In case you haven't been able to tell, I am new to blogging. Last night, as I was lying in bed sorting out the day, I was thinking about blogging! I was raised to believe that you should never write anything you didn't want anyone else to have access to. As a result, I have never been comfortable with a diary or journaling. I always worried that someone would have access to my thoughts and feelings and that that wasn't okay. One time when I was in high school, my boyfriend would write me letters that were "suggestive." My mom found one of them, of course she read it and, that confirmed for me that I didn't want anything to do with putting my true feelings out there, especially in writing!
I'm not terribly creative - no poetry or "creative" writing. My blogs will be oriented to getting my head around all the thoughts in my head...redundant, yes? But, I am hoping to sort a lot of things out. Please feel free to post comments - just be gentle and constructive.
Thoughts for the day: Maturity,college and what am I going to do with the rest of my life!
At my age (entering the 50's), I should be thinking about retiring, downsizing the house, picking out a place to finish out my life. But, that is so dissatisfying to think about. For the last 25 years I have been a wife. For the last 21 years I have also been a full time parent of three. A very full time job and, for about 90% of the time, very satisfying! However, as I sent my first child off to college three years ago, it dawned on me that I was beginning to get into that age where I was moving from being "in demand constantly" to being "available as needed." A scary thought! For some reason, that really made me think about what I was doing with my life.

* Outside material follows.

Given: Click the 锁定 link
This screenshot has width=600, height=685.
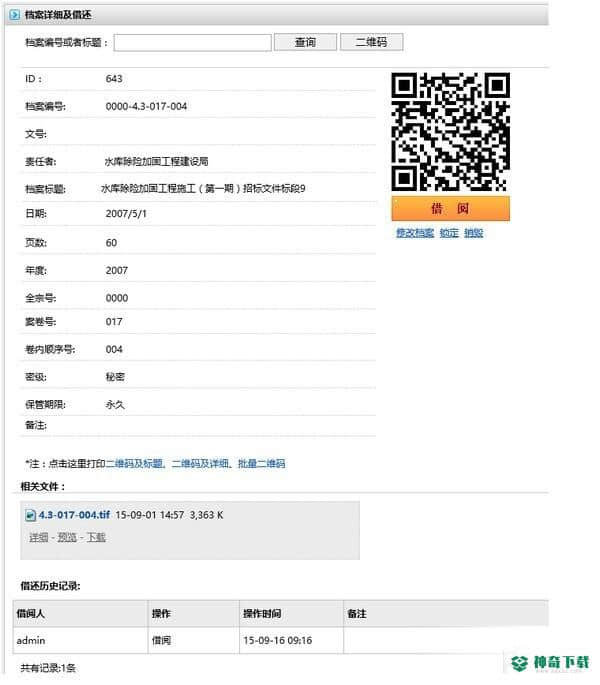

I went back to college to study International Affairs - my emphasis is domestic and international service.
Going back to college has been a fabulous experience. I love going to class, I love interacting and learning. It is such a different experience than when I first went off to college at the ripe old age of 17. (All I wanted to do then was have a whole lot of fun.) The professors are interesting, my classmates (other than being a lot younger) are bright and passionate. But, going back to college has unleashed a fury within me. For such a long time I chose to ignore the world around me - I was so busy with three babies - it was really convenient for me to just read the comics in the Sunday morning paper and completely ignore the "world" section.
This fury within me is very hard to keep quiet. My biggest issue: that I chose to remain closed to the rest of the world while keeping my own little space as tidy as possible. I don't mean tidy in the sense of clean - I mean tidy in that I didn't deal with anything I didn't want to. When I had children, I allowed myself to shut down to the world around me. I was so focused and so serious about the task at hand - keeping the little ones safe from the world, trying to teach them to make responsible decisions. Not too bad of a decision but one that took me away. I was a child of the 60's and 70's - too young to really be involved with the protests but so very aware of what was happening around me. Yet, as I aged, I ignored that passion I had always felt.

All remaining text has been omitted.